Write out the records from the start through the line that contains "point(230,588)", substituting "side panel icon" for "sidebar icon" and leaving everything else unchanged.
— BEGIN —
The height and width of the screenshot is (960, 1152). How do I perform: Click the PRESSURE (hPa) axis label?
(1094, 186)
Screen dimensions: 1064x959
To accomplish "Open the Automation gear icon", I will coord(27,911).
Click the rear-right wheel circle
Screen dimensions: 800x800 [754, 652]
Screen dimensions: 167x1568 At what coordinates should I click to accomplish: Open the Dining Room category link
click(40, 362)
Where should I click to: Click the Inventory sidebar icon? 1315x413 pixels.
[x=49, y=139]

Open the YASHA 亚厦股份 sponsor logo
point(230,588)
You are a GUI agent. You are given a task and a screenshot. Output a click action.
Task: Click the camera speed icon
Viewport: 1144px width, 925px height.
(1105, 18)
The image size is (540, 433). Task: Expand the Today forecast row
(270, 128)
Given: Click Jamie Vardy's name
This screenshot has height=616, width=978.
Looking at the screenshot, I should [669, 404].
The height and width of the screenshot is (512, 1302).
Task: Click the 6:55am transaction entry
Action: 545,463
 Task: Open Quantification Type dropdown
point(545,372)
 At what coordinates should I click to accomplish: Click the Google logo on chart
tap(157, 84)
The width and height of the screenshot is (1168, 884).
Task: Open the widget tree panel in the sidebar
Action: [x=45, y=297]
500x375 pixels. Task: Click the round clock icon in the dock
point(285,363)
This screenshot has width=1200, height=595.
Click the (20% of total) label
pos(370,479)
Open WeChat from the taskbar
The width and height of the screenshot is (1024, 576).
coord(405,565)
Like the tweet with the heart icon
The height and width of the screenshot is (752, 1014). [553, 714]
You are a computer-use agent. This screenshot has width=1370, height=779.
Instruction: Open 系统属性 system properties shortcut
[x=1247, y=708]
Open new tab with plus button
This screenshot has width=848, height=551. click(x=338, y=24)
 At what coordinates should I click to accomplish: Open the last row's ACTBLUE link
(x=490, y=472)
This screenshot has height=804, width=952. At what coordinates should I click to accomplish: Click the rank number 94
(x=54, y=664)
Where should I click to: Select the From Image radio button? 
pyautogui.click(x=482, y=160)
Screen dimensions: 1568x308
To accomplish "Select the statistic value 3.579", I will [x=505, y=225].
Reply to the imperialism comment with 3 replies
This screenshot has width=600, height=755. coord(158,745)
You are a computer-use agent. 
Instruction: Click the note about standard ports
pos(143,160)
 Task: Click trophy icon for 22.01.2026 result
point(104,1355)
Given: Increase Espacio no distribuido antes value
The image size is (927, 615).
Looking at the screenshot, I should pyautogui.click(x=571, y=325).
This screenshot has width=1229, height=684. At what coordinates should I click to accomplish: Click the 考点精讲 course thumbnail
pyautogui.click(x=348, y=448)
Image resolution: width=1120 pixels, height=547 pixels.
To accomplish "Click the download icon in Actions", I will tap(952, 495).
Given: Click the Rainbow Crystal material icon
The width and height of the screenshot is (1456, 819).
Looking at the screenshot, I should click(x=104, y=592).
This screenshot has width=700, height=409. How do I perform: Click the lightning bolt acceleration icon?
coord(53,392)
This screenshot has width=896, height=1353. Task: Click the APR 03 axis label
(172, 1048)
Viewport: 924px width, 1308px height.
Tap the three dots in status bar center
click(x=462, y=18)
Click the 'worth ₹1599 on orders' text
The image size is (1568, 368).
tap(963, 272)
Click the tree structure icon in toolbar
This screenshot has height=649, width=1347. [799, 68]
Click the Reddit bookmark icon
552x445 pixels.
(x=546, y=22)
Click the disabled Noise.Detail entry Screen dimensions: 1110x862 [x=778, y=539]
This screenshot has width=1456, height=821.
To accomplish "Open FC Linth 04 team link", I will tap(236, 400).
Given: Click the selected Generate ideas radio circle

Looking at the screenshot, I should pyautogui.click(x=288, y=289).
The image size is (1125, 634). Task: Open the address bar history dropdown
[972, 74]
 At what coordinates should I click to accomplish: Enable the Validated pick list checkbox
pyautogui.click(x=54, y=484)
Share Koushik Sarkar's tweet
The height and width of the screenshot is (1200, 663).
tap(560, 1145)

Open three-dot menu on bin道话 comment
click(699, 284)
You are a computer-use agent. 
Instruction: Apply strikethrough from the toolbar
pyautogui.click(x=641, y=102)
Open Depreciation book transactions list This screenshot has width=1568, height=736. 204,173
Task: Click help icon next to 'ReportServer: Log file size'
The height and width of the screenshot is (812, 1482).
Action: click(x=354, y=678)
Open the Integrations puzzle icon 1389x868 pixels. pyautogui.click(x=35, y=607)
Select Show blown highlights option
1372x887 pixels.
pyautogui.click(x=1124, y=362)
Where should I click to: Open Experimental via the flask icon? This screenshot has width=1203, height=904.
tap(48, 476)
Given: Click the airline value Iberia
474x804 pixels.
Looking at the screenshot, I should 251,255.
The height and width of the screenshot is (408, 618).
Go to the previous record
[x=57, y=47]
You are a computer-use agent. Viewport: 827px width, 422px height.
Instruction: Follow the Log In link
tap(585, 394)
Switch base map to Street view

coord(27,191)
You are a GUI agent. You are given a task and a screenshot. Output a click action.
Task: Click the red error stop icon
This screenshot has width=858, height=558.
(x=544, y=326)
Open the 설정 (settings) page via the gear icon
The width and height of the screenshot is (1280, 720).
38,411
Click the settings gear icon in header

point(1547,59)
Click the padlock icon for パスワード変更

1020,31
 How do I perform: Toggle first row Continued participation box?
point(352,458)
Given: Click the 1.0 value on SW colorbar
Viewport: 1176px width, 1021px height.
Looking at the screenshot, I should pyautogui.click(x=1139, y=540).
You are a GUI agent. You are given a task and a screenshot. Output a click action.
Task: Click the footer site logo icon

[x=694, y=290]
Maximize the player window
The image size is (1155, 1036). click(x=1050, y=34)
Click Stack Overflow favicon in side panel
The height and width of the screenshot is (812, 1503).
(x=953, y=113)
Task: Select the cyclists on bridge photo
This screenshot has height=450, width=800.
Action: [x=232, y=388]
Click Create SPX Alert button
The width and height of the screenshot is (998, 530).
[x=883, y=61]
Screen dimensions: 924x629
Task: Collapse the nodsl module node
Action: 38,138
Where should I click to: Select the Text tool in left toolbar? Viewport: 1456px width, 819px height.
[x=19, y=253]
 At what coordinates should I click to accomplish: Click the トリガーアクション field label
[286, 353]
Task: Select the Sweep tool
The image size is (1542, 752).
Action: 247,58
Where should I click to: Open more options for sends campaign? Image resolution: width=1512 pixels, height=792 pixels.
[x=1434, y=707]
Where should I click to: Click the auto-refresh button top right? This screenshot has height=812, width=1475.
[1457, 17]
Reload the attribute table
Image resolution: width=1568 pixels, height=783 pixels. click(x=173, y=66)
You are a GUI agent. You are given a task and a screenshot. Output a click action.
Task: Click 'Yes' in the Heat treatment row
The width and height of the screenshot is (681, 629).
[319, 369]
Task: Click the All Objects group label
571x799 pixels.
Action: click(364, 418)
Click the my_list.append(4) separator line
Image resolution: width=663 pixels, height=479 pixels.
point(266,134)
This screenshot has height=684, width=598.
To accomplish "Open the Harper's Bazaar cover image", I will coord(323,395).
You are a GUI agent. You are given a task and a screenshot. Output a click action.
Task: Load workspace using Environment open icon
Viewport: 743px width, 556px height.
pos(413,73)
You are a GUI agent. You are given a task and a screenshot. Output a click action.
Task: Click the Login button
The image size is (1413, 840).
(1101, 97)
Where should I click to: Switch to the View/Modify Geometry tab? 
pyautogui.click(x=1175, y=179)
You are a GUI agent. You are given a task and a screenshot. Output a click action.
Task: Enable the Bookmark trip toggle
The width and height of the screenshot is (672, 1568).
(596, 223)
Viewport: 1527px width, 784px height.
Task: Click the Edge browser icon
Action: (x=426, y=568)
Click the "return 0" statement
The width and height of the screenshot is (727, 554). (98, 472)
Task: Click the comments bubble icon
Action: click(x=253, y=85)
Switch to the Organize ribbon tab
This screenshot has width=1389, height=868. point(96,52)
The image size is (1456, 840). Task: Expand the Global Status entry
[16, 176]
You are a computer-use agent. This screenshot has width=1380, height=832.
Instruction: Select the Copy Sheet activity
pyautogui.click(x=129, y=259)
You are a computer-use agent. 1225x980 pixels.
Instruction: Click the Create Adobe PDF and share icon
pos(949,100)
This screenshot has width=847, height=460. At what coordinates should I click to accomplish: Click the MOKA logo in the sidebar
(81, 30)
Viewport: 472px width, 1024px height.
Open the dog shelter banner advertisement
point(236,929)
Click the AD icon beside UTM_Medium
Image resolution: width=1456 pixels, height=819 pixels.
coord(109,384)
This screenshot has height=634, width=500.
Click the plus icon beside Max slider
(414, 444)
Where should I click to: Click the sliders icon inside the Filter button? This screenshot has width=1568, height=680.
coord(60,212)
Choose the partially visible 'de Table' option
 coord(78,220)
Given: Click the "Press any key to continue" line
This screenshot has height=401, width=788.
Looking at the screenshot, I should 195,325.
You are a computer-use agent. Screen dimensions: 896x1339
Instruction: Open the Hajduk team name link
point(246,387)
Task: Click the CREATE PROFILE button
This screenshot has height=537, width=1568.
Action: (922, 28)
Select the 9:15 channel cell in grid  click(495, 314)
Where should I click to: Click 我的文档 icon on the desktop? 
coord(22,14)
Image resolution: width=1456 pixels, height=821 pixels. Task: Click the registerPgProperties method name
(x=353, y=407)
— END —
* **Response to this task**:
The height and width of the screenshot is (960, 1152). How do I perform: Click the PRESSURE (hPa) axis label?
(1094, 186)
Screen dimensions: 1064x959
To accomplish "Open the Automation gear icon", I will coord(27,911).
Click the rear-right wheel circle
Screen dimensions: 800x800 [754, 652]
Screen dimensions: 167x1568 At what coordinates should I click to accomplish: Open the Dining Room category link
click(40, 362)
Where should I click to: Click the Inventory side panel icon? 1315x413 pixels.
[x=49, y=139]

Open the YASHA 亚厦股份 sponsor logo
point(230,588)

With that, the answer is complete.